Besonders gestärkt wurde Marokko aber über die einseitige Entscheidung durch den ehemaligen US-Präsidenten Donald Trump, der kurz vor seinem unrühmlichen Abgang im vergangenen Dezember plötzlich den Anspruch Marokkos über die Westsahara anerkannt hatte.  Im Gegenzug will Marokko dafür seine Beziehungen mit Israel normalisieren.
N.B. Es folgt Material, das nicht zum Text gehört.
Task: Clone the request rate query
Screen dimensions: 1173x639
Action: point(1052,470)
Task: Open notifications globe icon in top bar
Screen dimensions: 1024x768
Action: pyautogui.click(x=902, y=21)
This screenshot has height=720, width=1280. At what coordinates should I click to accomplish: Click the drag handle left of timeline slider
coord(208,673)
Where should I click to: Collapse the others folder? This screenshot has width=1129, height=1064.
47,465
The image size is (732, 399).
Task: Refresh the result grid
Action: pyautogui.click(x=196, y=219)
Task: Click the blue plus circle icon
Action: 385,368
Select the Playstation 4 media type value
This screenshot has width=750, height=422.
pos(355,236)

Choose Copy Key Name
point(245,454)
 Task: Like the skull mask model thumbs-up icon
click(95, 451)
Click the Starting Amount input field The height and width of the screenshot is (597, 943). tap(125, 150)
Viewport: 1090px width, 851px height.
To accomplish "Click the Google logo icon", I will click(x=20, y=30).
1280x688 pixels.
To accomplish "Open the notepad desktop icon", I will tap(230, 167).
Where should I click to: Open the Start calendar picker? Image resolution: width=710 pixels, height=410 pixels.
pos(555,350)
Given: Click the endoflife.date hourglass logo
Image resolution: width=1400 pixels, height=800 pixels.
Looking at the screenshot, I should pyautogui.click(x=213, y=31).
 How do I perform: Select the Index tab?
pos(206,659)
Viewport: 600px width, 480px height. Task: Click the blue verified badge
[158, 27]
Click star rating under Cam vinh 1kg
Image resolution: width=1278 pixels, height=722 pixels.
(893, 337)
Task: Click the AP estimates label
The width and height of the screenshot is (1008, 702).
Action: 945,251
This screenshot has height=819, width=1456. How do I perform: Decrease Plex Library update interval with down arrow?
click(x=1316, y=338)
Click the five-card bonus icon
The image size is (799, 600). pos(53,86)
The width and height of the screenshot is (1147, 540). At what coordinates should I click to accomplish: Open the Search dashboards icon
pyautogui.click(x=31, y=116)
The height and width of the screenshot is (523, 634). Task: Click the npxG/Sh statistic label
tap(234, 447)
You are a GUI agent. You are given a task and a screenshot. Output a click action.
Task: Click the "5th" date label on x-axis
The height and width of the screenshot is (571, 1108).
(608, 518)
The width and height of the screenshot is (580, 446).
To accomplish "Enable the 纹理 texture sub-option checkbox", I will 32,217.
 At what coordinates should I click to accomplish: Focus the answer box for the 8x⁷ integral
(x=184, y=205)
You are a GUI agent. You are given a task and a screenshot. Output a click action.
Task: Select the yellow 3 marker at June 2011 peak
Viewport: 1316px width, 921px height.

Damit hatte Trump den kurz zuvor nach 40 Jahren Waffenstillstand erneut aufgeflammten Krieg zwischen der Befreiungsfront Polisario und Marokko angeheizt.

Fast 40 Jahre hatten die Sahrauis, die zu einem guten Teil in Wüstenlagern leben, darauf gewartet, dass die UN-Mission (Minurso) nach dem Waffenstillstand von 1991 das im Waffenstillstandsabkommen vereinbarte Referendum über die Unabhängigkeit organisiert. Doch die Minurso brachte das nicht zustande, das Referendum wurde von Marokko systematisch hintertrieben. Angesichts ständiger marokkanischer Provokationen platzte den Sahrauis schließlich im vergangenen November der Geduldsfaden. Nachdem Marokko militärisch gegen eine Straßenblockade in der entmilitarisierten Zone vorgegangen ist, nahm die Polisario den bewaffneten Kampf wieder auf.  Diese Straße, über die Ressourcen aus der Westsahara nach Mauretanien transportiert werden, dürfte es eigentlich auch nicht geben.

Seit langem bietet das marokkanische Regime der Westsahara nur noch eine begrenzte „Autonomielösung“ an, die auch von Trump unterstützt wurde. Der neue US-Präsident Joe Biden hält sich in der Frage bisher bedeckt. Zwar hat Biden zu Beginn seiner Amtszeit einige Entscheidungen von Trump zurückgenommen, doch die Anerkennung der marokkanischen Souveränität über die Westsahara zählte nicht dazu.

Dass Bidens Nationaler Sicherheitsberater Jake Sullivan kürzlich in einem Statement die weitere Normalisierung diplomatischer Beziehungen zwischen Israel und den arabischen Ländern betonte, lässt vielmehr vermuten, dass der Westsahara-Kurs von Trump nicht rückgängig gemacht wird. Begünstigt wird das auch dadurch, dass in der EU ein dröhnendes Schweigen zur völkerrechtswidrigen Politik des Handelspartners Marokko herrscht und Brüssel in der Westsahara über massive Menschenrechtsverletzungen hinwegsieht.